Exercise description: In the passage below about Sundaresan's rice research, what award did Sundaresan receive for the research?

For the research, Sundaresan was recognized with the 2018-2019 College of Biological Sciences Faculty Research Award.

Bacteria cells
Fluorescent probes help scientists visualize how soil bacteria interact with rice roots. In this image, bacteria cells—highlighted in red—are positioned along plant cell walls, which are visualized in blue. This is another research focus of Sundaresan's lab. Bao Nguyen

Discovery—boom baby!

According to Sundaresan, the key to unlocking this revolutionary discovery was foundational science. It began with a research question, “how does a fertilized egg become a zygote?” In isolation, an egg cell and a sperm cell remain in static states, but their union during fertilization initiates a cascade of developmental events.

“We were really fascinated by this question, ‘What is it that triggers the egg cell to change so drastically?’” asked Sundaresan. “To do this, we decided to look at what genes are switched on after fertilization, because if specific genes are triggered with the fertilization of the egg, then very likely those genes are determinants of the future fate of the egg cell.”

By studying the transcriptomes of single cells in rice (Orzya sativa), Sundaresan and his colleagues identified a gene called BABY BOOM1 (BBM1) that played a major role in embryonic development. Previous research showed that a related gene, when switched on in the leaves of Arabidopsis thaliana, led to the formation of embryo-like structures.

“This is clearly a gene that’s capable of making embryos happen where there are no embryos before,” said Sundaresan. “That can’t be an accident.”

When the team looked at plant embryos, they found that BBM1 was expressed by the genetic material taken from the sperm rather than the egg. Sundaresan thought, “If this is a key gene you really need from the male, what if you could just switch in on in the female?”

So Imtiyaz Khanday, a postdoctoral fellow in his lab, did just that.

“Imtiyaz expressed this gene in the egg cell through a different promoter, a different regulatory sequence and sure enough, the egg cell instead of stopping to wait for fertilization just went on to make an embryo,” said Sundaresan.

Reproduction graphic
Replicating this process in the lab could prove vital to providing the world’s farmers with high-yielding, disease-resistant or climate-resistant food crops. Innovative Genomics Institute 

Invigorating the hybrids

In 2016, Sundaresan started collaborating with colleagues from the French National Institute for Agricultural Research after he learned about their work eliminating the meiosis process from rice development via gene knockouts. The researchers replaced the meiosis process—which usually results in daughter cells with only half the chromosomes of each parent—with mitosis, which ensured that the egg cell obtained complete chromosomes from each parental plant. 

“If you could make this egg cell not remain an egg cell but become a plant, that plant would now be a clone,” said Sundaresan, whose team together with his new collaborators, demonstrated that such asexual reproduction was feasible in crops and produced multiple generations of clones.

Sundaresan and his colleagues are trying to identify other genes that might make the cloning process more efficient. Since asexual reproduction has evolved in many different plant species, any species, in theory, has the genetic makeup to produce viable clonal seeds, according to Sundaresan. They just need the right genetic tweaking.     

"By making hybrid crops that clonally produce just as efficiently as offspring, Distinguished Professor Sundaresan has illuminated a path towards a future in which farmers can reap the benefits of sustainable hybrid seeds without the need to purchase new seeds each season,” said College of Biological Sciences Dean Mark Winey

“Hybrid vigor” refers to the high quality of crops or plants resulting from hybridization. It’s what makes hybrid seeds such a desirable commodity in the agricultural world. Sundaresan’s clonal seeds, if taken to full-scale application, could ensure “hybrid vigor” remains intact without the need for new seeds.

“In a way, we are copying what happens in nature,” he said.

Data section:

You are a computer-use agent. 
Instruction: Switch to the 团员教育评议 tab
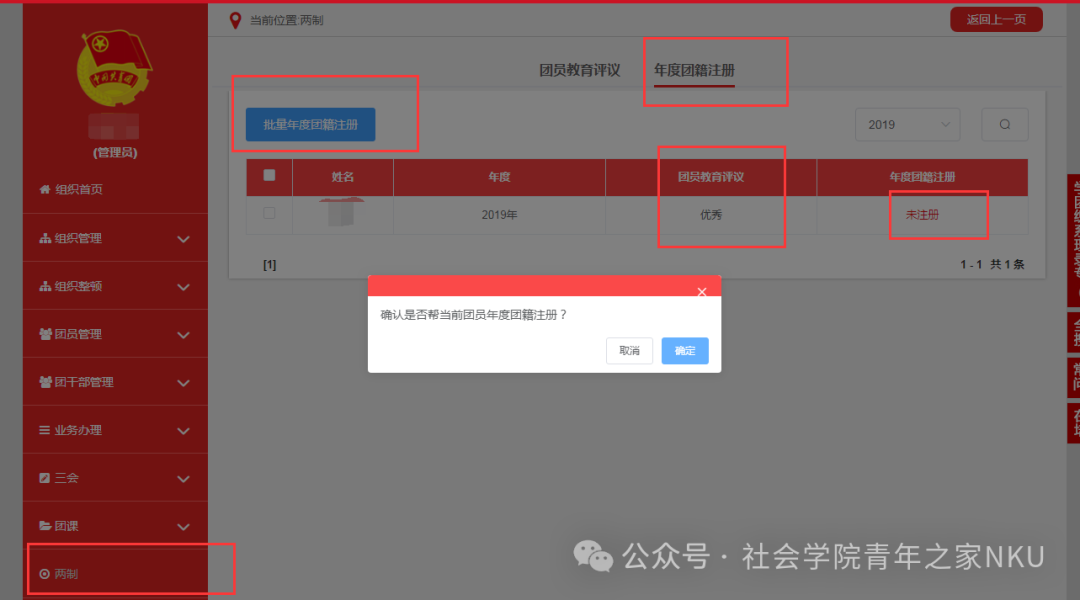tap(580, 71)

Solution to this task: The 2018-2019 College of Biological Sciences Faculty Research Award.